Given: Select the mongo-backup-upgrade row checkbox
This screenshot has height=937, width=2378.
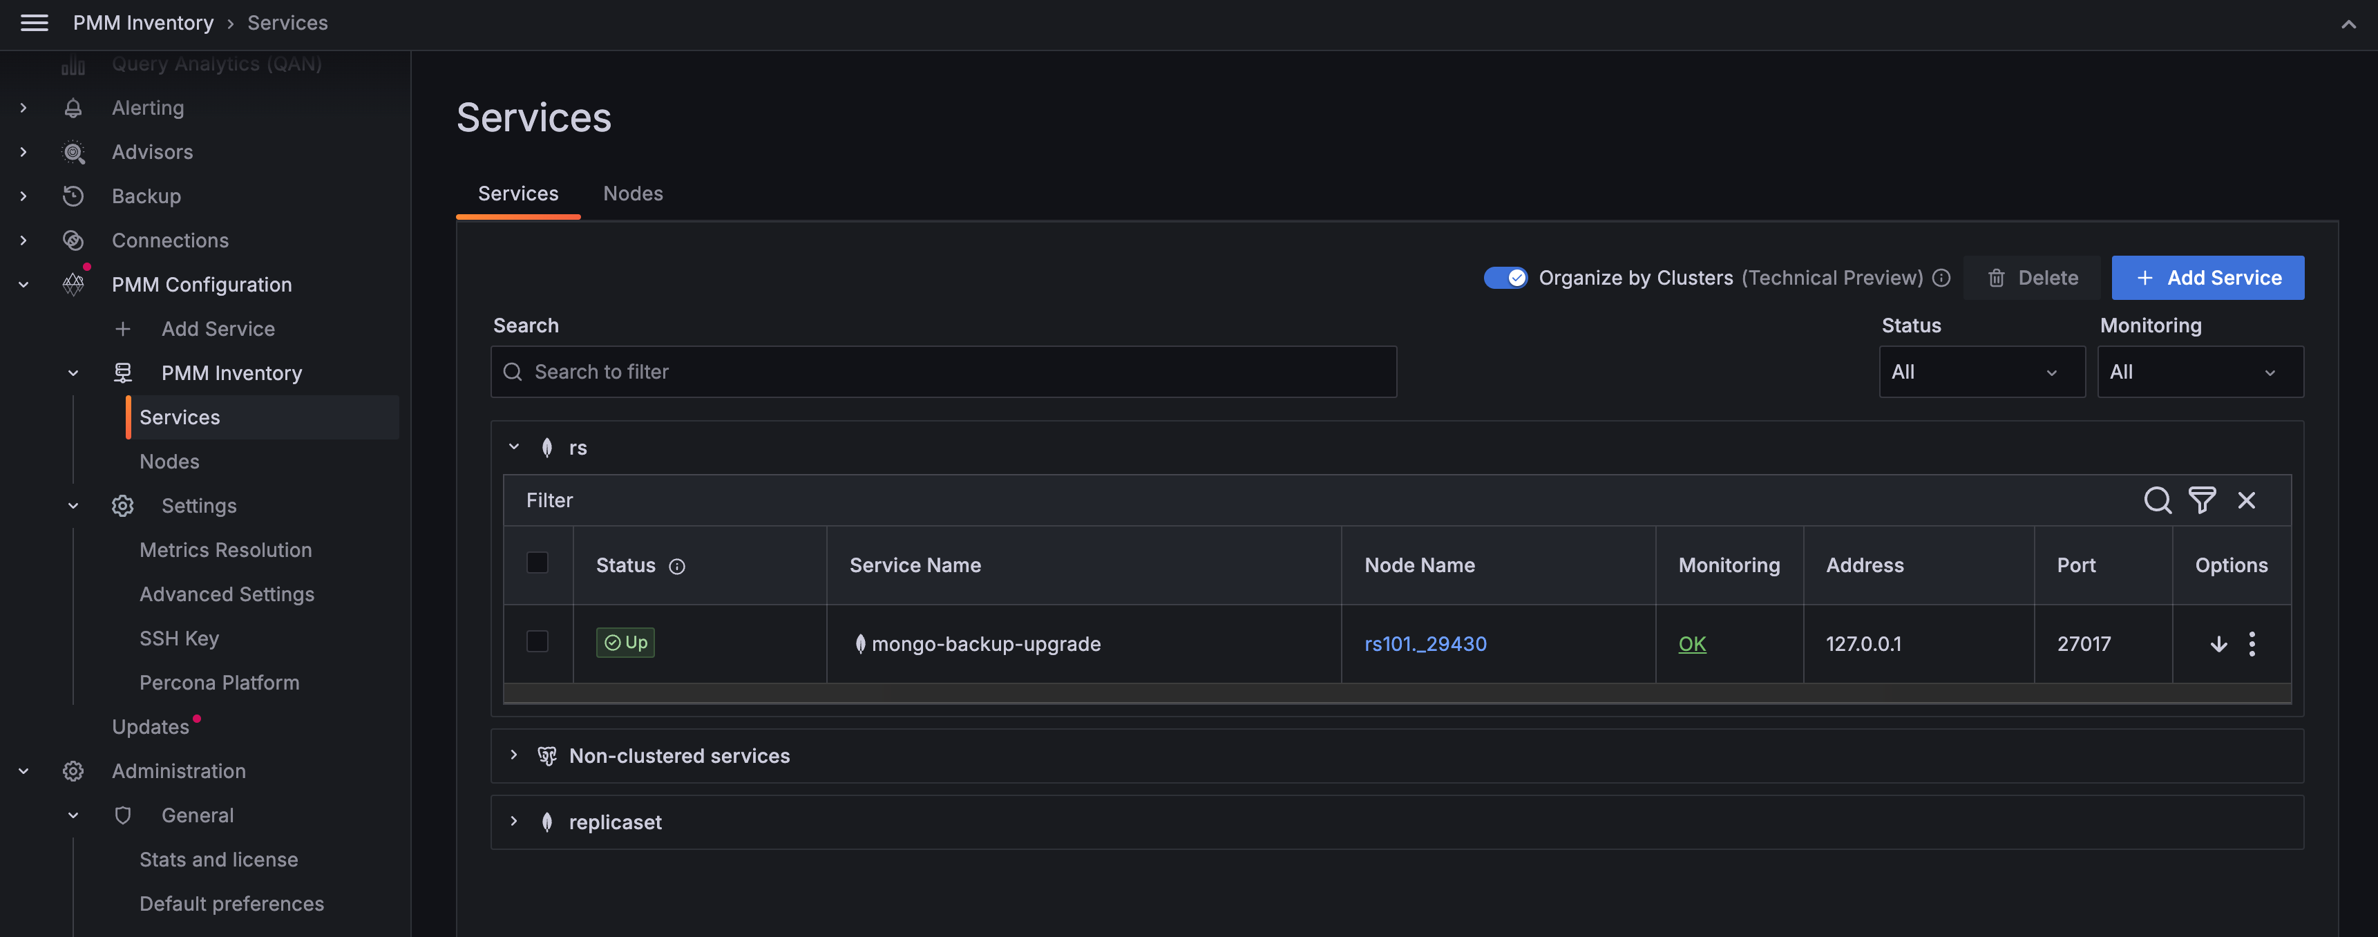Looking at the screenshot, I should click(x=537, y=642).
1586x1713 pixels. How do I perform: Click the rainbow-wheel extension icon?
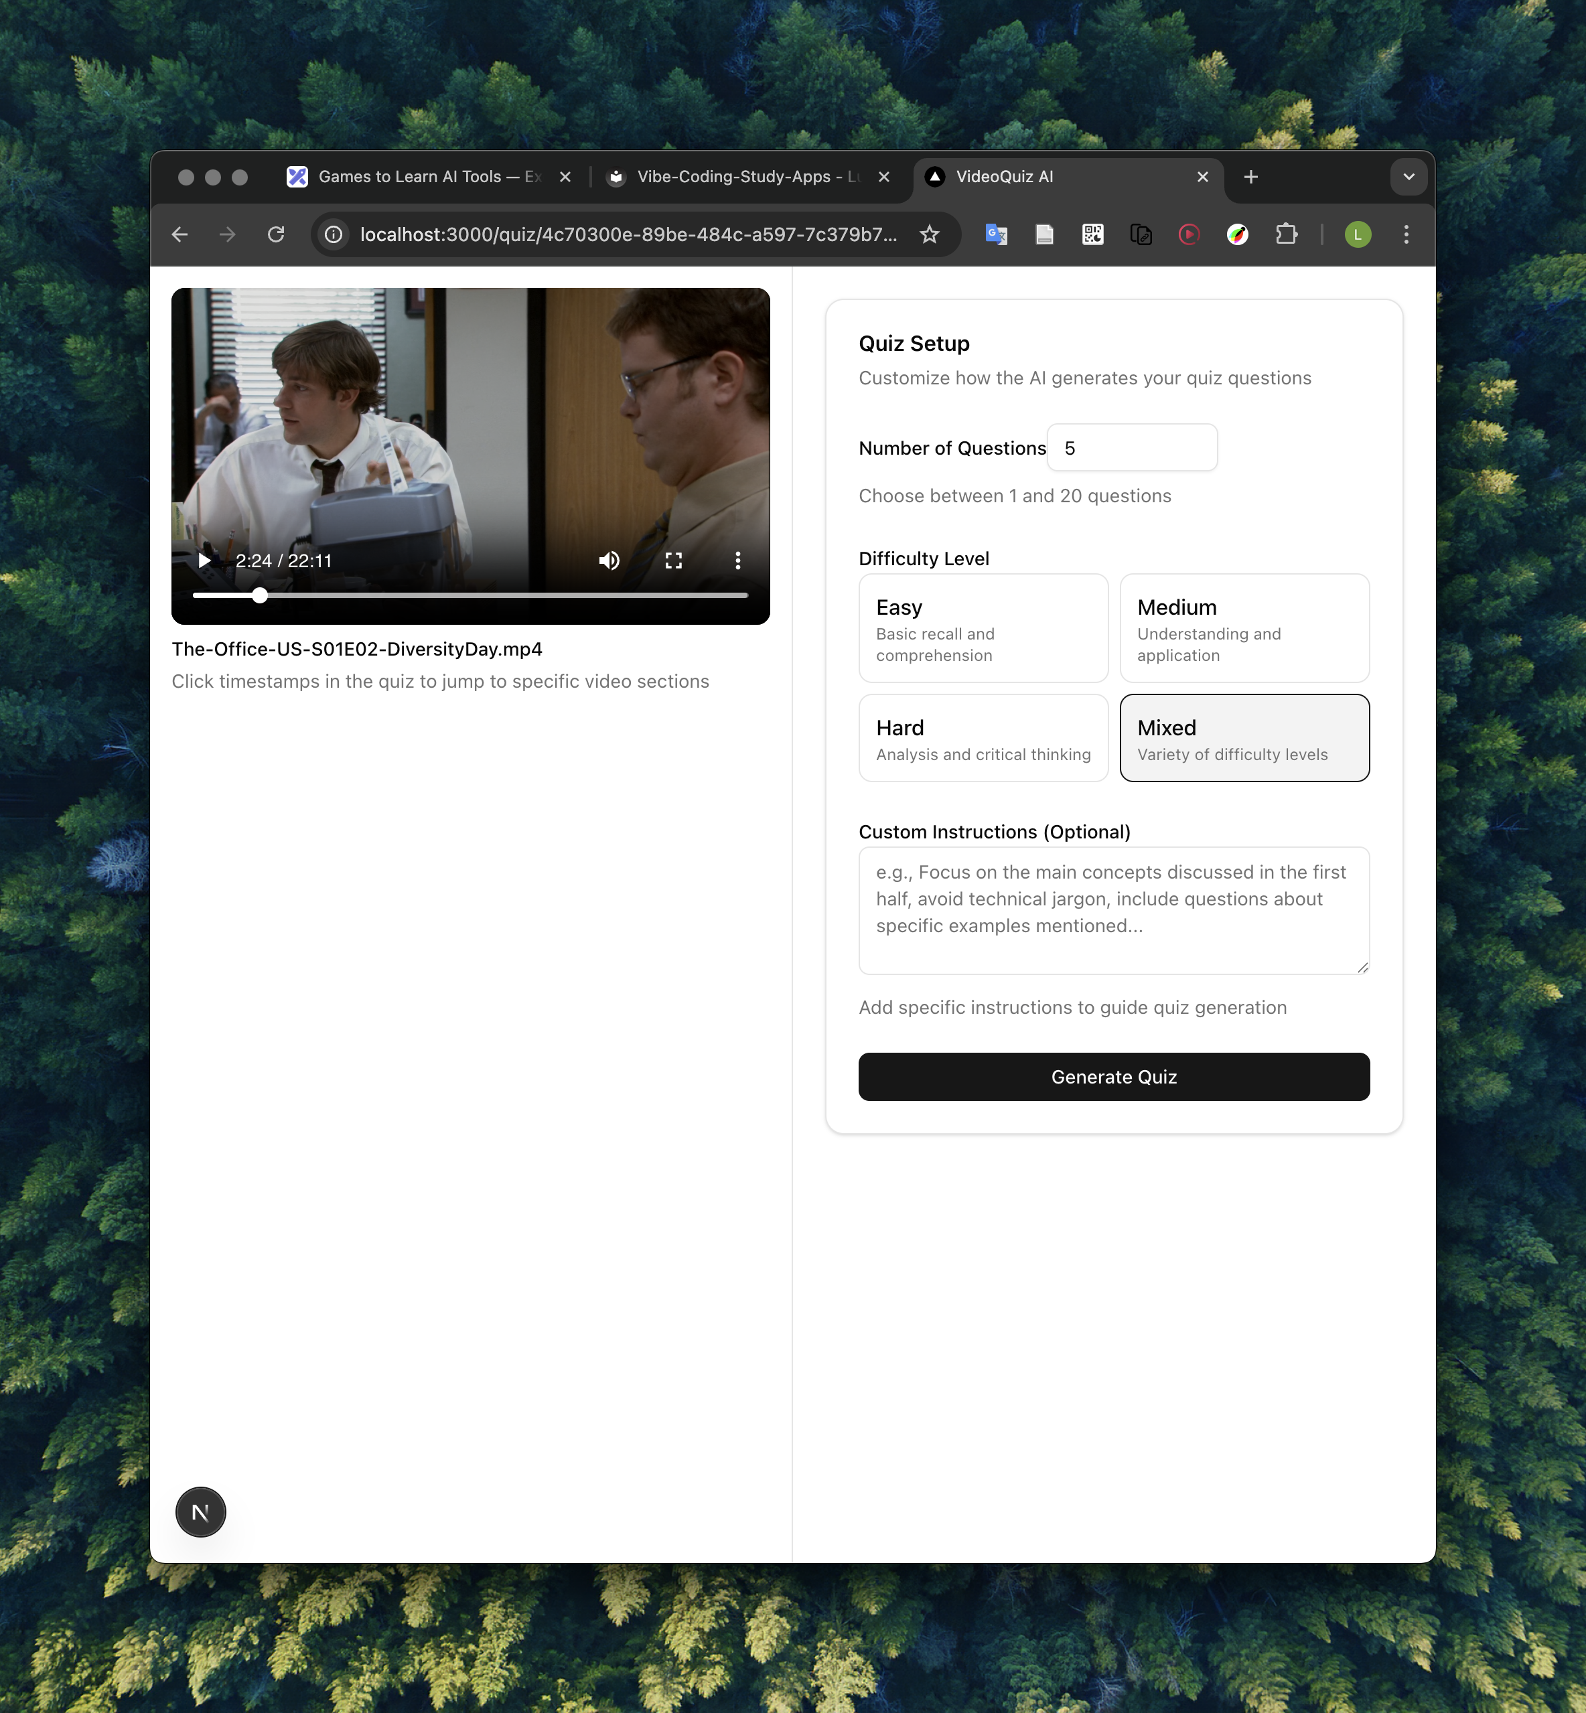click(1238, 233)
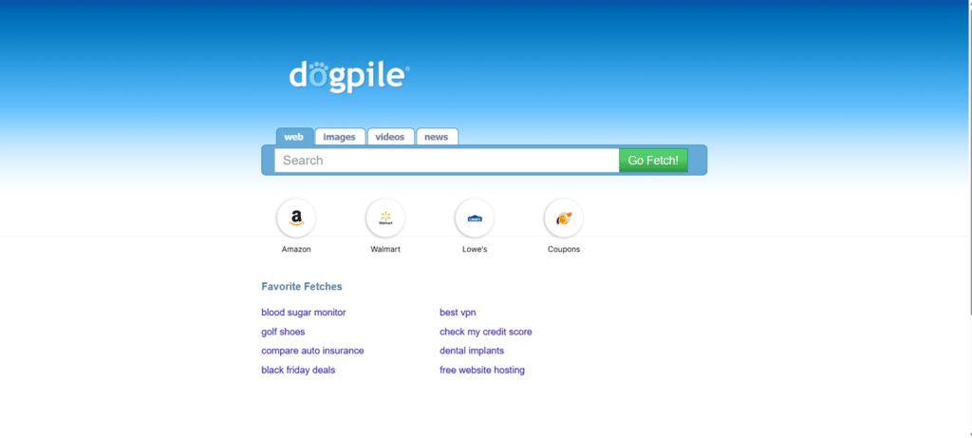Click the golf shoes link

pos(283,332)
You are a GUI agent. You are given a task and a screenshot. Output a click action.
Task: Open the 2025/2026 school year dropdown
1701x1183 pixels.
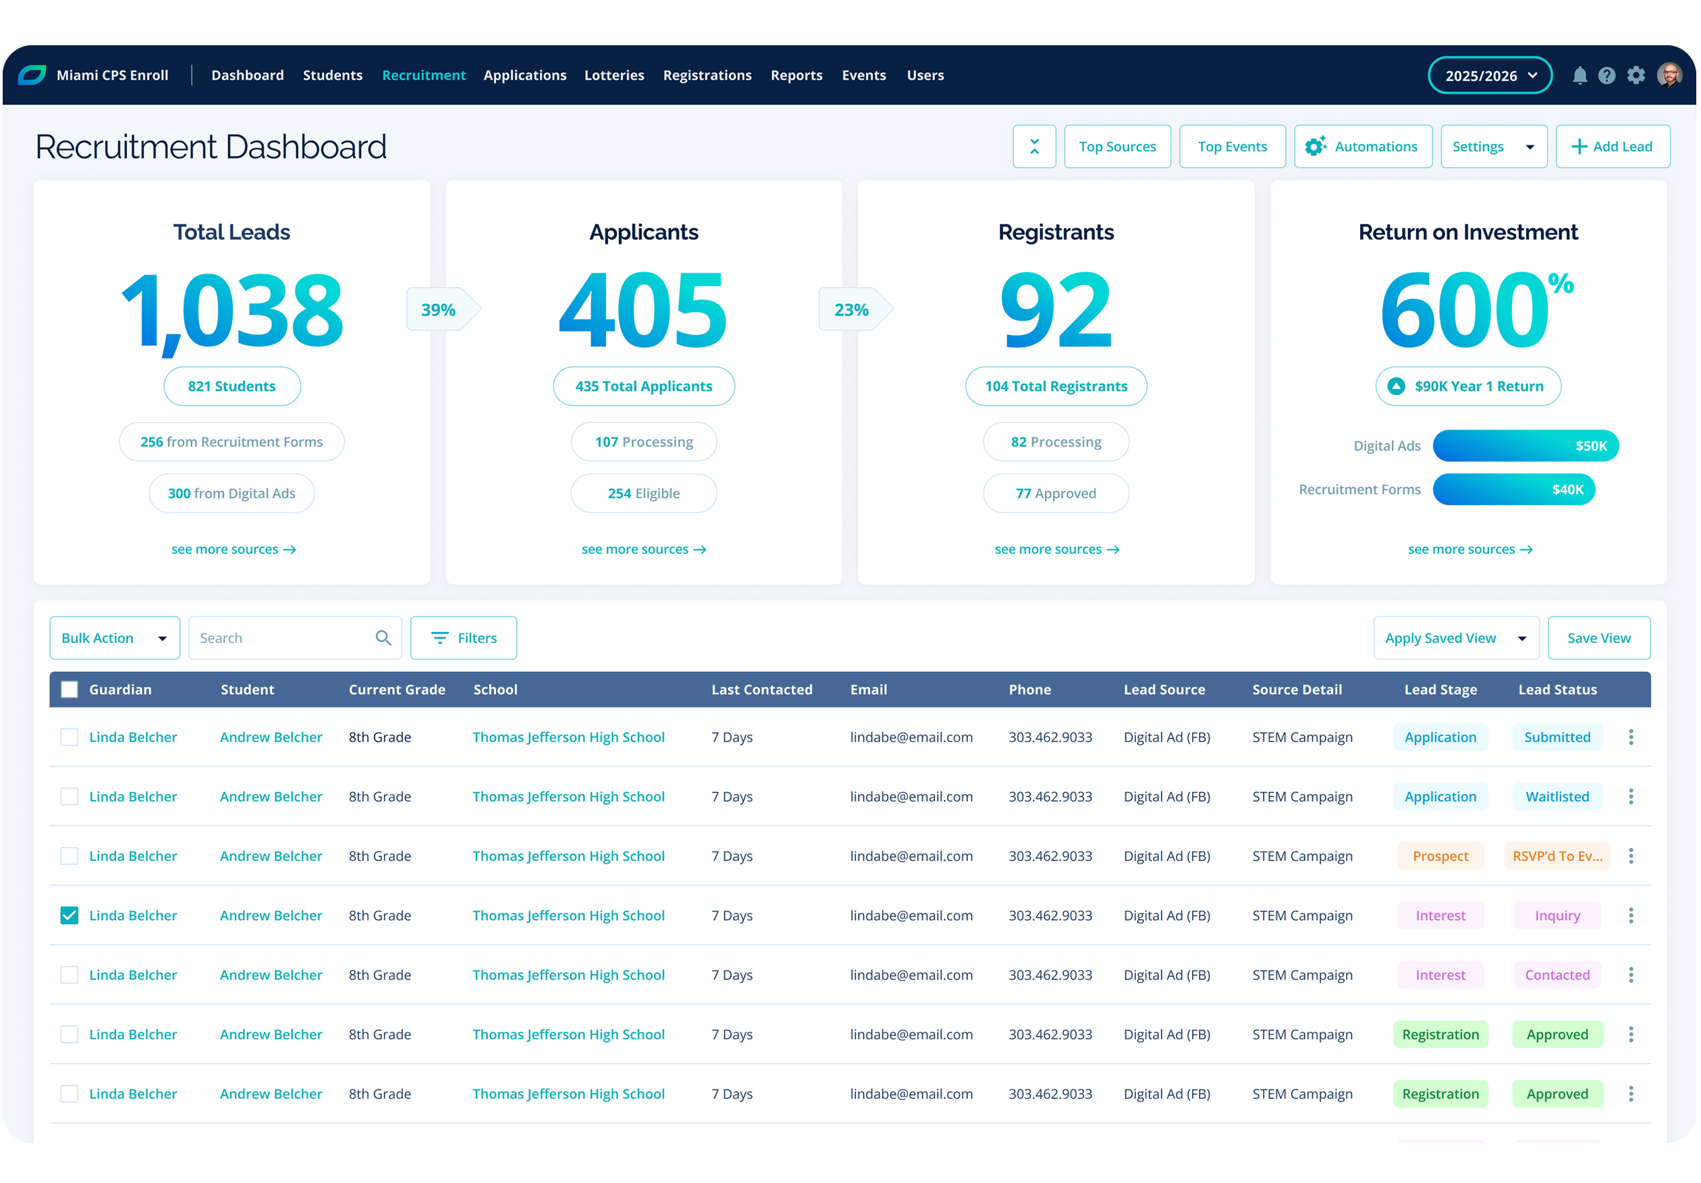coord(1489,76)
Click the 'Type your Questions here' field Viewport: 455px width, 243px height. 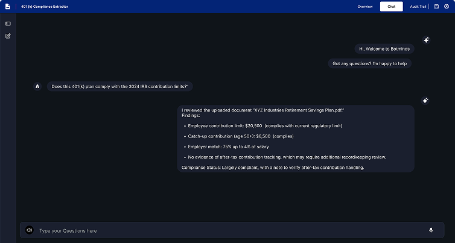tap(229, 230)
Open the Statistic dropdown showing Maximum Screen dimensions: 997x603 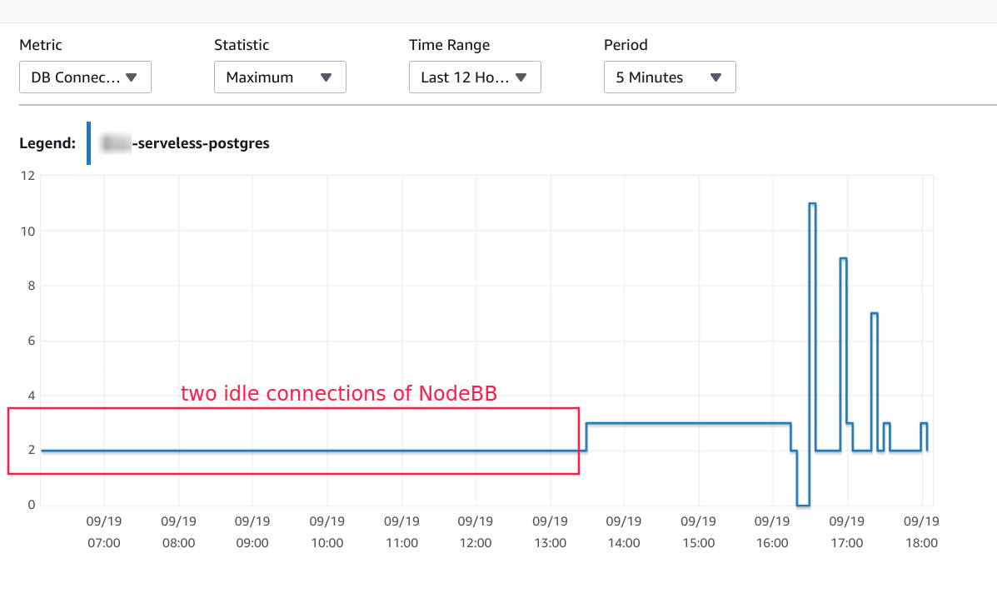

• Work to complete: Which lines of the data above contain the word "pixels"? Report each of those lines in full.

• Task result:
1586x1713 pixels. How do I perform: Click the rainbow-wheel extension icon?
1701x1183 pixels.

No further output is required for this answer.